Al-Nasr 0-5 Hassania Agadir
  Hassania Agadir: El Berkaoui 9', 15', 56', Cissé 78', 87'

Hassania Agadir 2-0 Al-Nasr
  Hassania Agadir: El Berkaoui 69' (pen.), Atassi
Hassania Agadir won 7–0 on aggregate.
----

Al-Masry 2-2 RS Berkane
  Al-Masry: Taktak 46', Laâroubi 61'
  RS Berkane: Iajour 44', 82'

RS Berkane 1-0 Al-Masry
  RS Berkane: Naji 39'
RS Berkane won 3–2 on aggregate.
----

Enyimba 1-1 Horoya
  Enyimba: Oladapo 19'
  Horoya: Haba 71'

Horoya 2-0 Enyimba
  Horoya: Sakin 28', Samassekou 84'
Horoya won 3–1 on aggregate.

==Semi-finals==
The draw for the semi-finals was held on 5 February 2020 (after the quarter-finals draw).

===Summary===

Due to the COVID-19 pandemic in Africa, all semi-final matches, originally scheduled for 1–2 May (first legs) and 8–9 May 2020 (second legs), were postponed until further notice. The matches were later rescheduled as single matches in Morocco for 19–20 October 2020, at Prince Moulay Abdellah Stadium, Rabat and Stade Mohamed V, Casablanca.

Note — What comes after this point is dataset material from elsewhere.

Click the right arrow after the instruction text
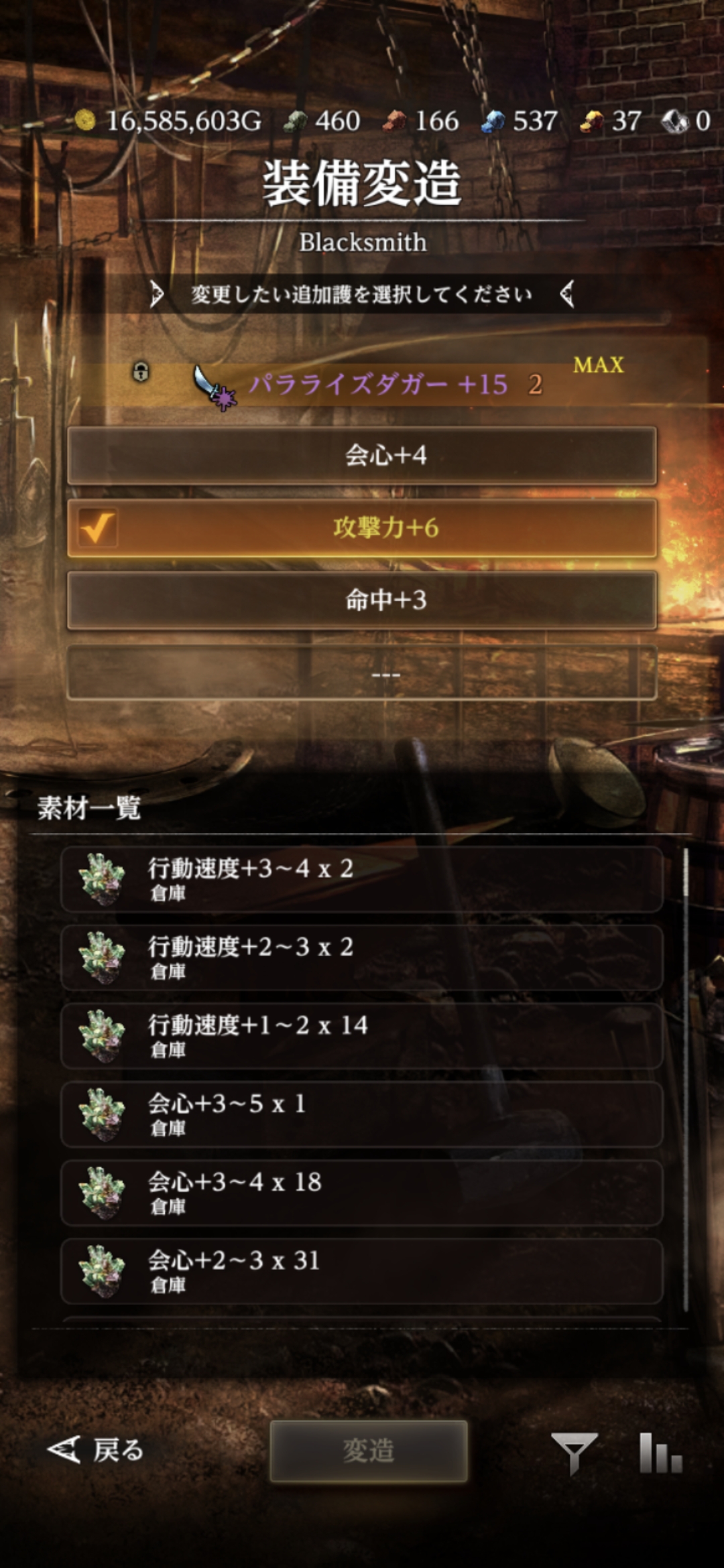The height and width of the screenshot is (1568, 724). click(567, 293)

| Team 1 | Score | Team 2 |
|---|---|---|
| Pyramids | 2–0 | Horoya |
| RS Berkane | 2–1 | Hassania Agadir |

===Matches===

Pyramids 2-0 Horoya
  Pyramids: Hassan 74', El Said 75'
----

RS Berkane 2-1 Hassania Agadir
  RS Berkane: Aziz 20' (pen.), 61' (pen.)
  Hassania Agadir: Kimaoui 30'

==Final==

Due to the COVID-19 pandemic, the final, originally scheduled for 24 May 2020, 19:00 GMT, at the Prince Moulay Abdellah Stadium, Rabat, Morocco, was postponed until further notice. The final was later rescheduled for 25 October 2020.